El cerca es el tren más democrático del mundo. En él se sientan, nalga contra nalga, el currela de paleta y el white collard de nivel intermedio (los directivos tienen plaza de garaje en la oficina). El uno, sin tartera porque come de menú en el bar que le pille más cerca de la obra. El otro, con ella pero nórdica y de diseño, porque hay que comer sano.

En la estación del cerca, como en los talleres y los tanatorios, siempre hace mucho frío o mucho calor. No existen las temperaturas intermedias. Por eso, alguna ejecutiva despistada se arrebuja en una de esas chaquetas que antes se llamaban rebecas y ahora cardigans o cualquier anglicismo por el estilo.

Al llegar a nuevos ministerios (mi destino), los hay que corren escaleras arriba, con la prisa de quien sabe que su jefe o jefa (que también las hay) lo de la conciliación de la vida personal y profesional lo dice de boquilla y le molesta que llegues tarde (no deja pasar una oportunidad de rebozártelo por las narices). Hay quien rezonga y retrasa todo lo posible la vuelta al redil de la monotonía.

Por los corredores de azca, pulula como hormigas argentinas la clase media nacional e importada. Los aifons y los aipads compiten con la prensa gratuita y deportiva, que ni es prensa ni es nada.

Quien tiene tiempo, se sienta en el taburete del bar de turno a revolverse las tripas con café de recuelo del siglo veintiuno y churros revenidos o la tostada renegrida por los bordes, como el futuro. Quien no lo tiene (tiempo), se achicharra la lengua y los dedos con el mismo brebaje, pero en formato transportable. Quienes no ha mucho criticaban esa costumbre extranjera, hoy son sus más fervientes defensores.

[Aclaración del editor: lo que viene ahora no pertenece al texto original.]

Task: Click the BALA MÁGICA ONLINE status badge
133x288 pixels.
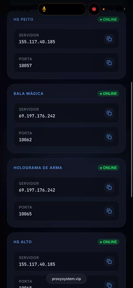Action: click(x=108, y=94)
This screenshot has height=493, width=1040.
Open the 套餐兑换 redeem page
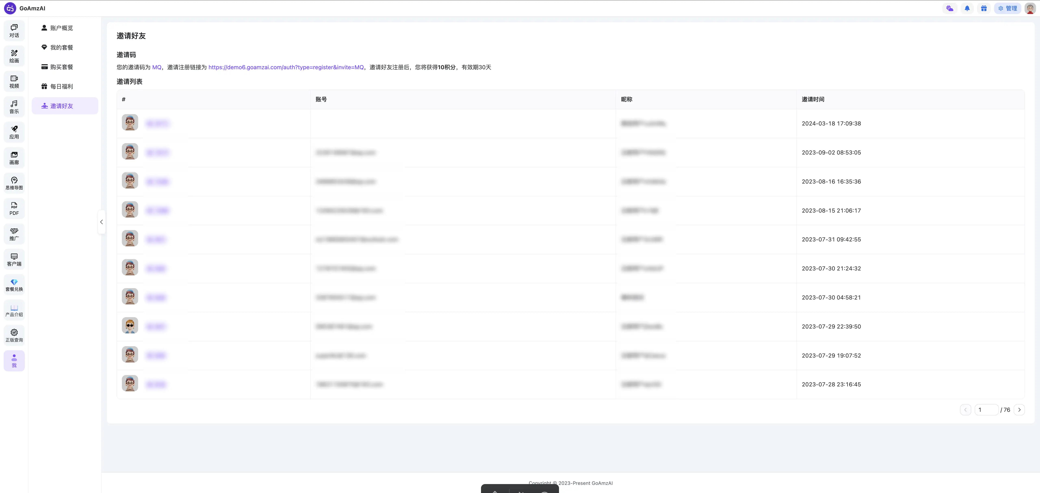[x=14, y=285]
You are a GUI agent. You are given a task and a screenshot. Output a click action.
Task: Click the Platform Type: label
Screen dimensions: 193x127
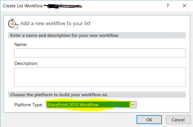(x=28, y=105)
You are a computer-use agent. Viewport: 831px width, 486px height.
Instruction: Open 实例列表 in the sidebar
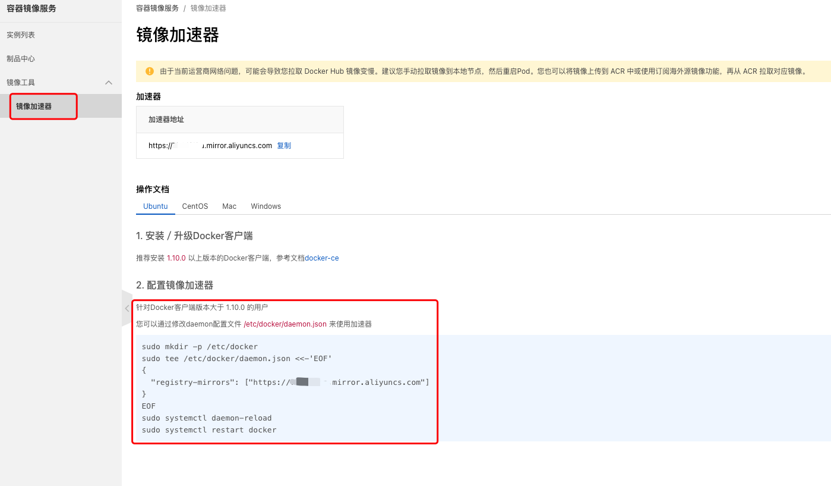[21, 35]
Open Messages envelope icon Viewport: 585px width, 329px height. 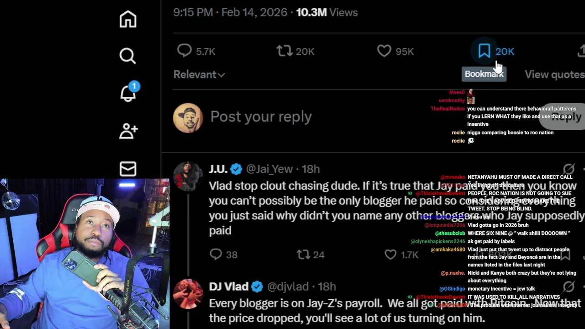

Si yo fuese político, haría campaña en el cerca, que es donde está España en su versión de lucha de clases. Los ricos no votan o lo hacen a los de siempre. Pero aquí, entre el traca traca de las vías, el olor a sudor y colonia de supermercado, entre inditex y adidas, aquí es donde está la verdadera batalla. Marxismo de papel plata y relojes de imitación.

Al fin, el cerca te deja lejos de casa, lejos de los sueños que se venden en las facultades a precios de destockaje.

Y caminas pensando que el verdadero estado de la nación no se desvela en un debate, sino en un vagón del cerca.